Titanic – the ideal metaphor for false certitude

The Titanic disappeared at about 2:20 a.m. on April 15, 1912, after colliding sideways with an iceberg about 300 miles southeast of Newfoundland. It sunk in just two hours and 40 minutes. 1514 people died because the ship traveled too fast through dangerous water and lifeboats seats were only available for half the passengers and crew. In the end, this was the result of false certitude on the part of those responsible. They believed that the Titanic was unsinkable.

We also blindly rely on working hypotheses that have been determined in a specific context and have not yet been refuted. Besides, tight time frames force quick implementations. The result is false certitude of the people involved, which leads to costly rework or even the failure of an undertaking. The following points help to identify and avoid false certitude at an early stage.

  • Thinking in a team
    Cross-functional workshops with different experts across hierarchies, who quickly develop solutions, degenerate into shows where the participants present their part. Often there is not enough time and willingness to jointly consider the topics, although the required procedures are readily available: Brainstorming, Morphological Box, Mindmapping, or such particular approaches as FMEA (Failure Mode and Effects Analysis). The participants share that way their wealth of experience and stimulate out-of-the-box thinking. They complement each other’s thinking.
    The motto is: The whole is more than the sum of its parts.
  • Questioning essentially
    We develop new things based on our experiences, interests, and mental models. In doing so, we miss the fact that the abstract definitions do not always fit reality. Mathematics tells us: 1+1=2. We assume that the first one is just as clear as the second one. The plus sign alleges that both can be linked. Then, with the equal sign, it is claimed that the two can arise from the ones. But this is so only in the immaterial world – a one is equal to a one; a kilogram is equivalent to a kilogram. In the material world, however, no two things are alike – one person is not like the other; a task is always different. For this reason, we should critically examine the elements of the discussion. Groupthink disturbs open doubting in the team. For this reason, questioning should be a practical work step. The questions are: What is this all about? How did we perceive the situation? Are the context variables clear? Do our conclusions fit the task? In the end, you get a selection of possibilities and the safety of having thought outside the box.
    The motto is: We know that we know nothing.
  • Oversleeping the results
    The thinking process is after the meeting not completed. Results are available, but on the one hand, not all arguments have had a chance to be heard, and on the other hand, we continuously process the contents subconsciously.

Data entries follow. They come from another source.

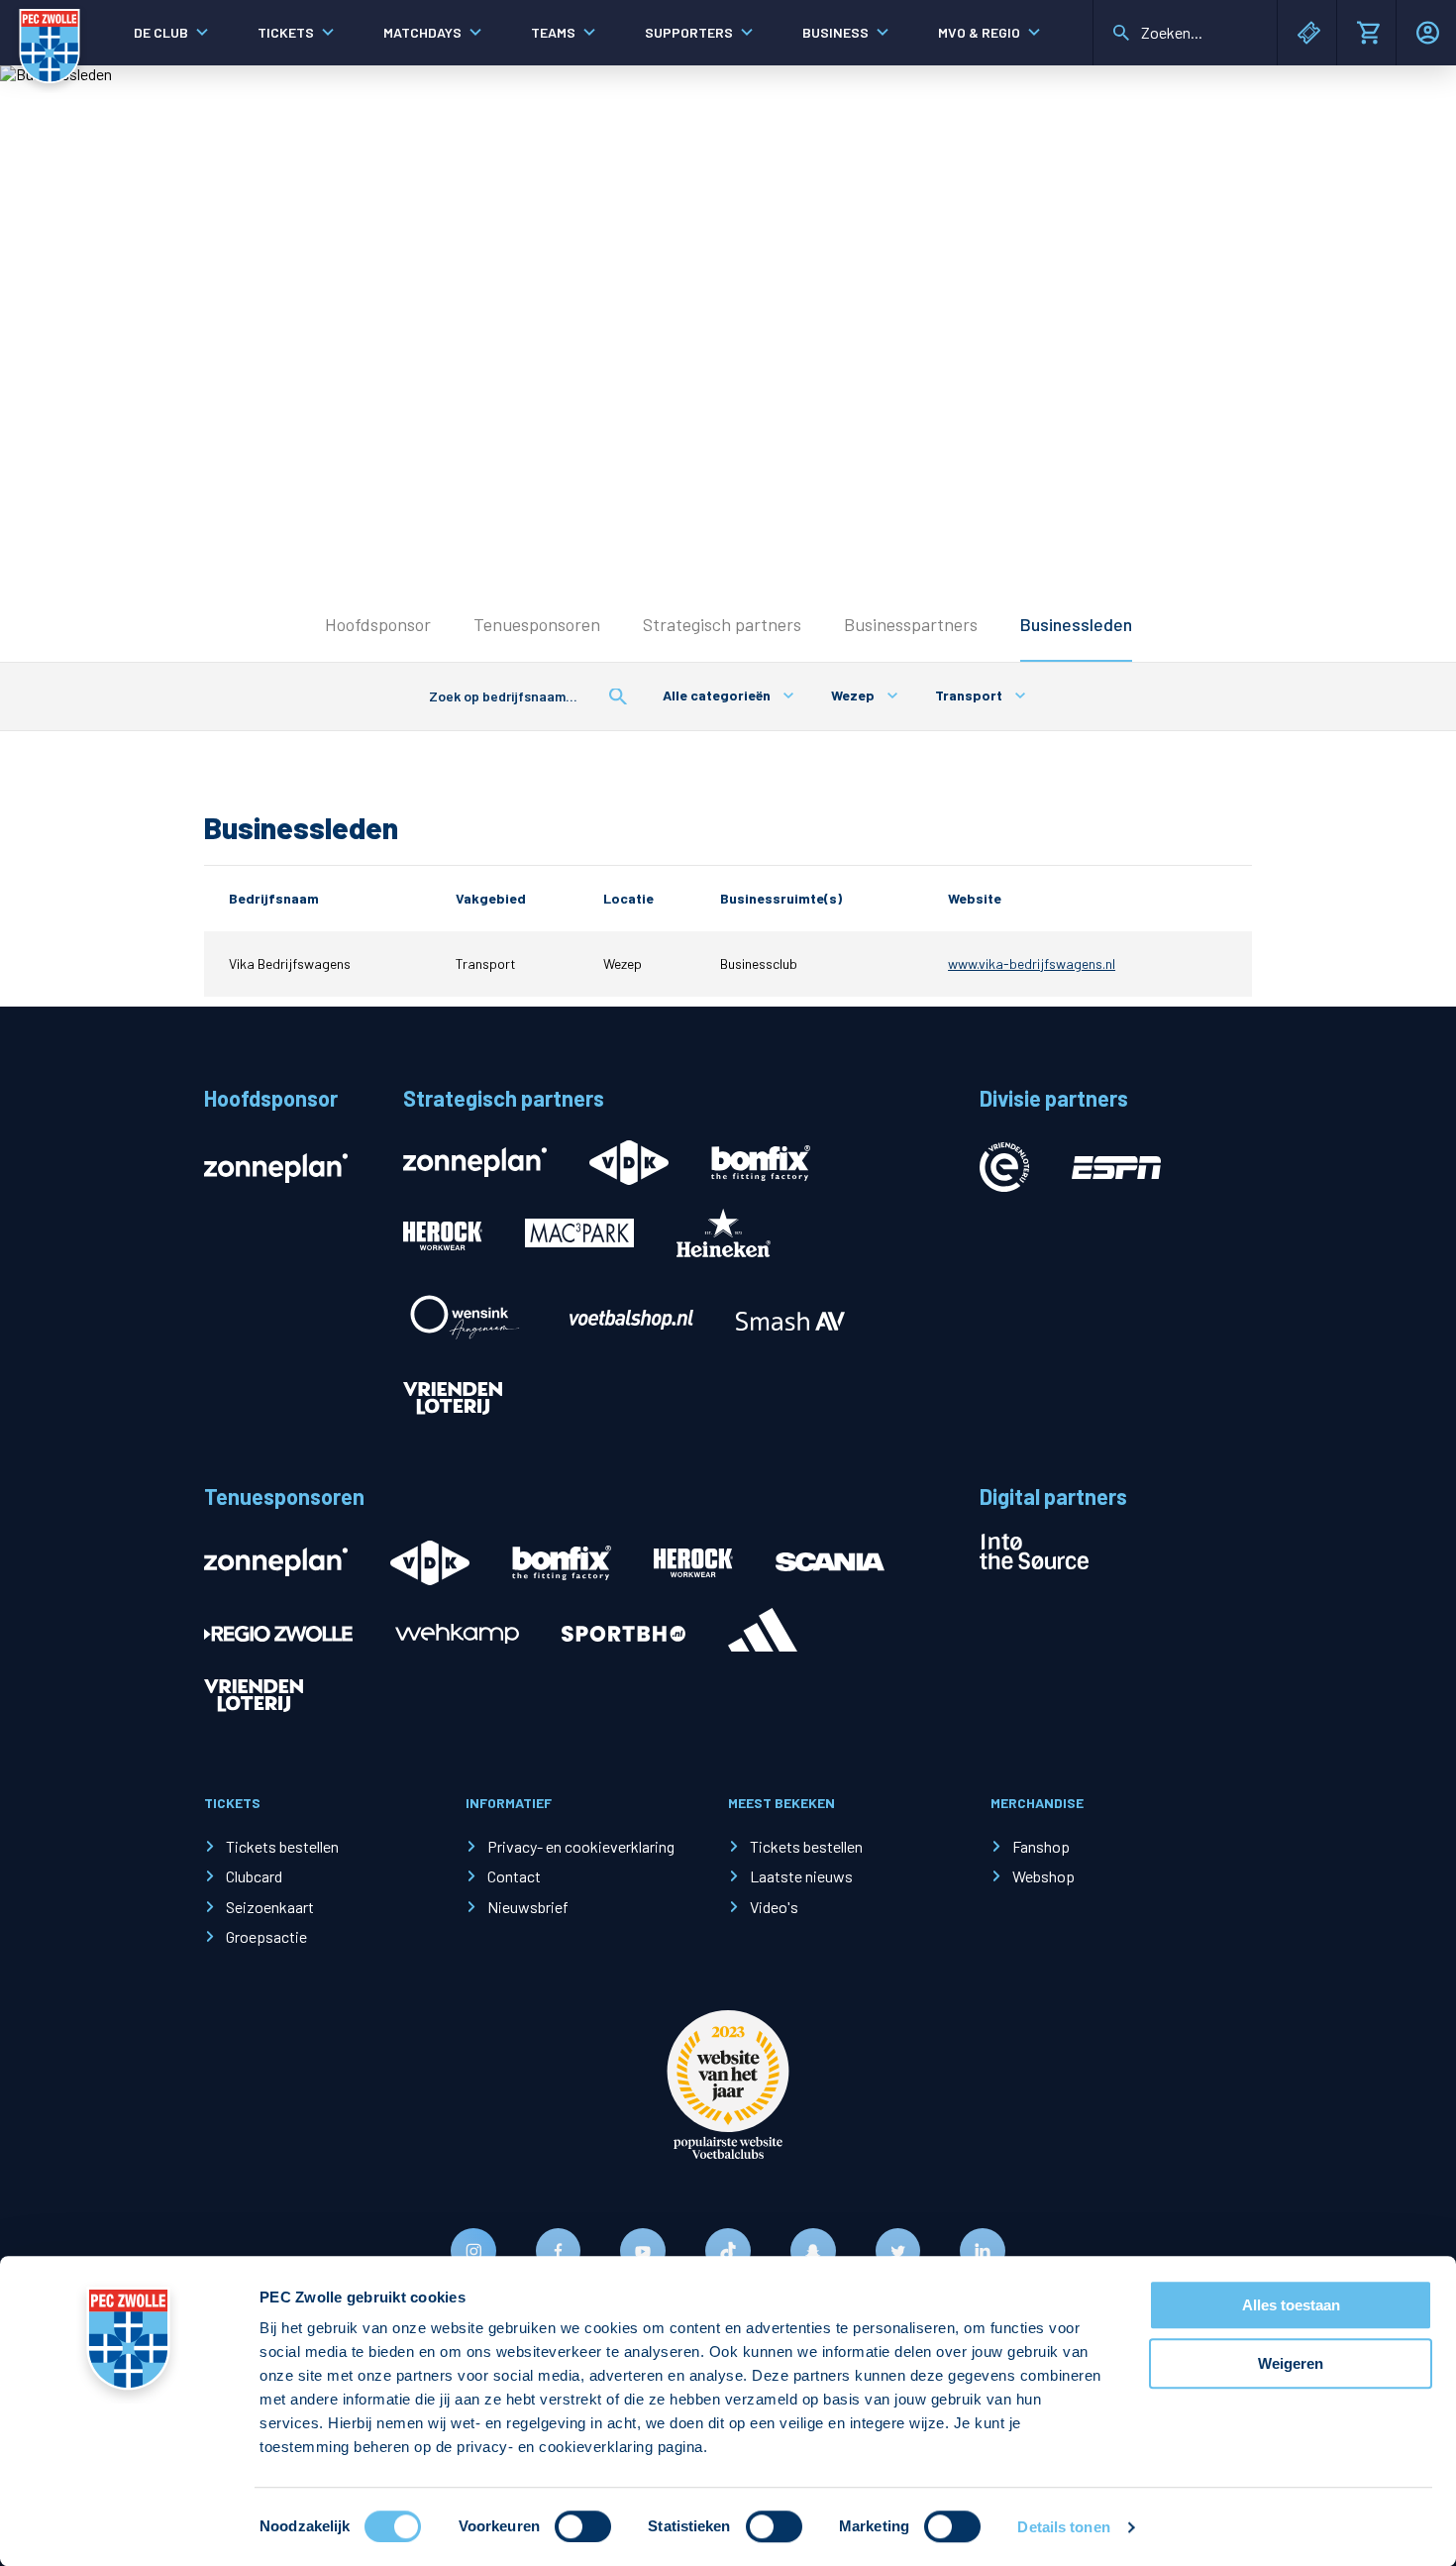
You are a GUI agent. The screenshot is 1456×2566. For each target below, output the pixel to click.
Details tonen (1063, 2526)
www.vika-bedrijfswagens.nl (1031, 963)
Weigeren (1290, 2363)
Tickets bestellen (282, 1846)
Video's (774, 1906)
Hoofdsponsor (378, 624)
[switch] (583, 2526)
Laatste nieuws (801, 1876)
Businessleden (1076, 624)
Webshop (1043, 1876)
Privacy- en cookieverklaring (581, 1846)
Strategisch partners (722, 624)
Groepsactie (266, 1936)
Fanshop (1041, 1846)
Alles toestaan (1291, 2305)
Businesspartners (911, 624)
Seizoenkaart (270, 1906)
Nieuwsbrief (528, 1906)
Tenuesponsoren (536, 624)
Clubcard (254, 1876)
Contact (514, 1876)
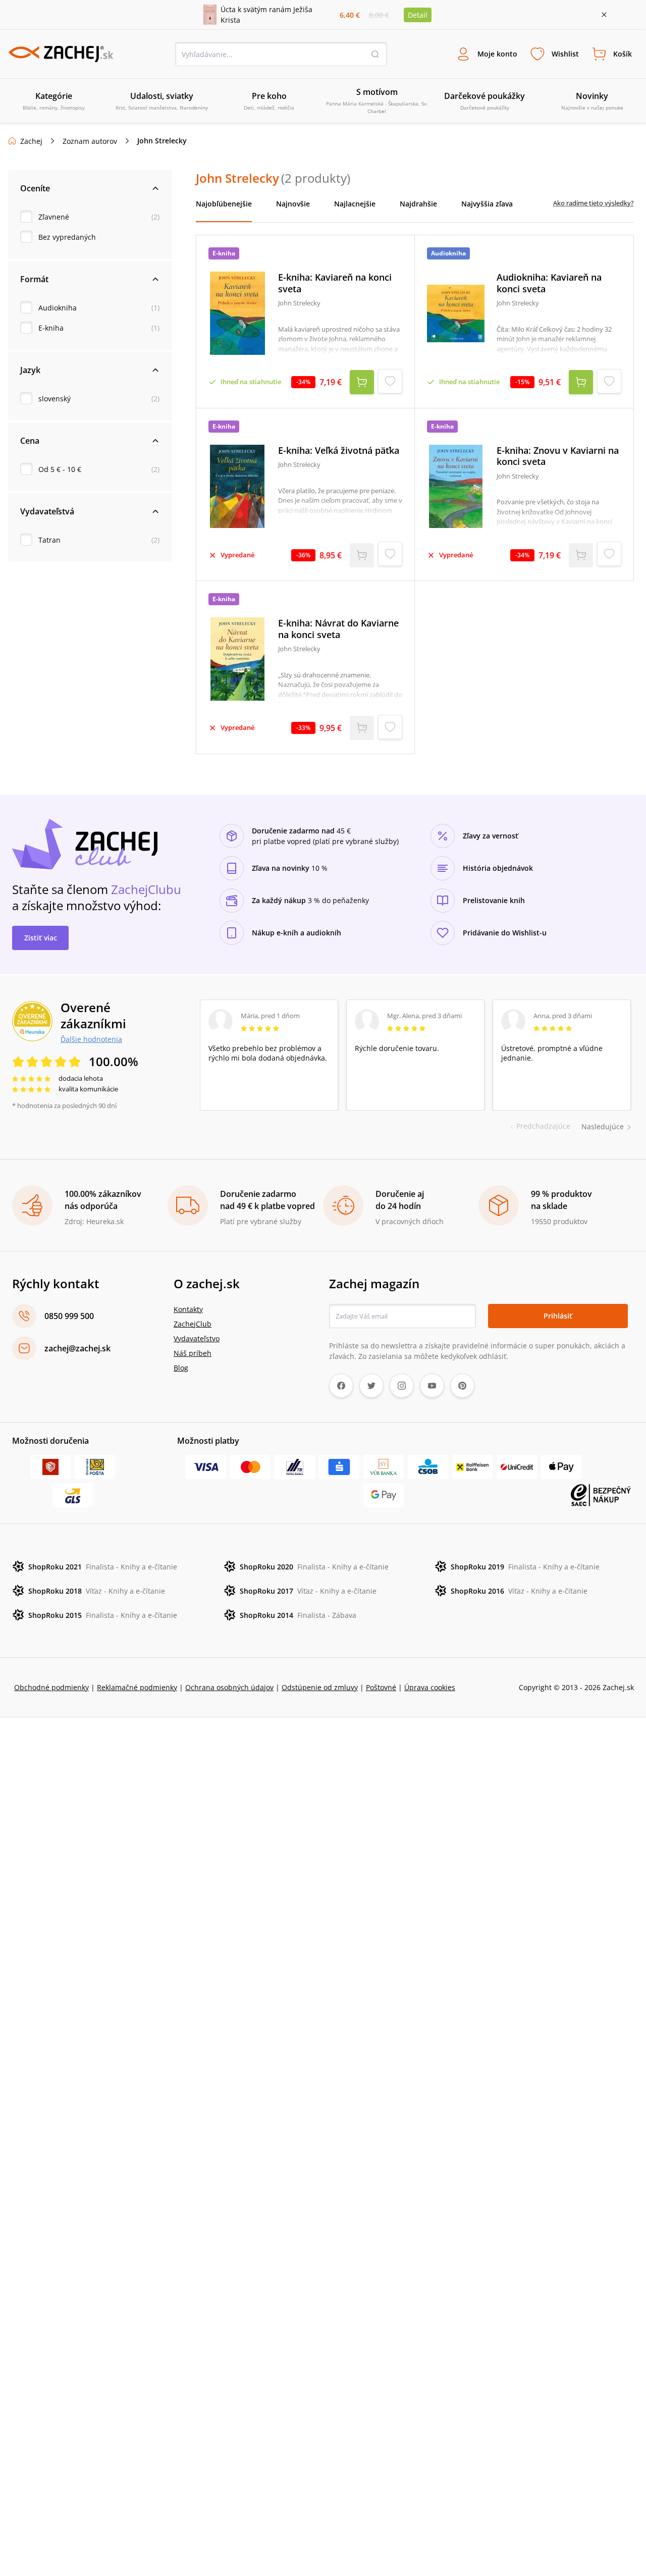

The draft is not yet in the implementation stage. This means that you can make readjustments with little effort. To enable this improvement, all participants should have the opportunity to sleep on the current status and, if necessary, make final suggestions. During sleep, we process the information and feelings we gathered during the day and move them into our long-term memory. Let us think of this nocturnal thinking as a mental check that provides us with further ideas and an emotional evaluation of the outcomes. Any additional improvements occur during the implementation based on the located influence factors.
    The motto is: Sleep a night to think about it.

Bottom line: False certitude is the enemy of a succeeded project. We feel safe that everything will go as we imagine. It is our task to ensure that we also consider unintended consequences. Our work is based on our experiences, interests, and mental models. What we do not know, we cannot manage. However, what I do not know, another team member may probably know. Since team members complement each other, we get more comprehensive solutions. To avoid errors in reasoning that result from groupthink, a step is needed that questions the results. After this critical reflection, you sleep a night to think about it. Processing the results at night generates new insights and a subsequent emotional evaluation. If the people in charge of the Titanic had processed their working hypotheses in this way, it would not have raced through the ice field, would not have hit the iceberg, and would not have sunk so quickly – or at least would have had sufficient numbers of lifeboats on board. This makes the Titanic an ideal metaphor for false certitude.

P.S: Our presuppositions lead to false certitude. We have to recognize and overcome it them.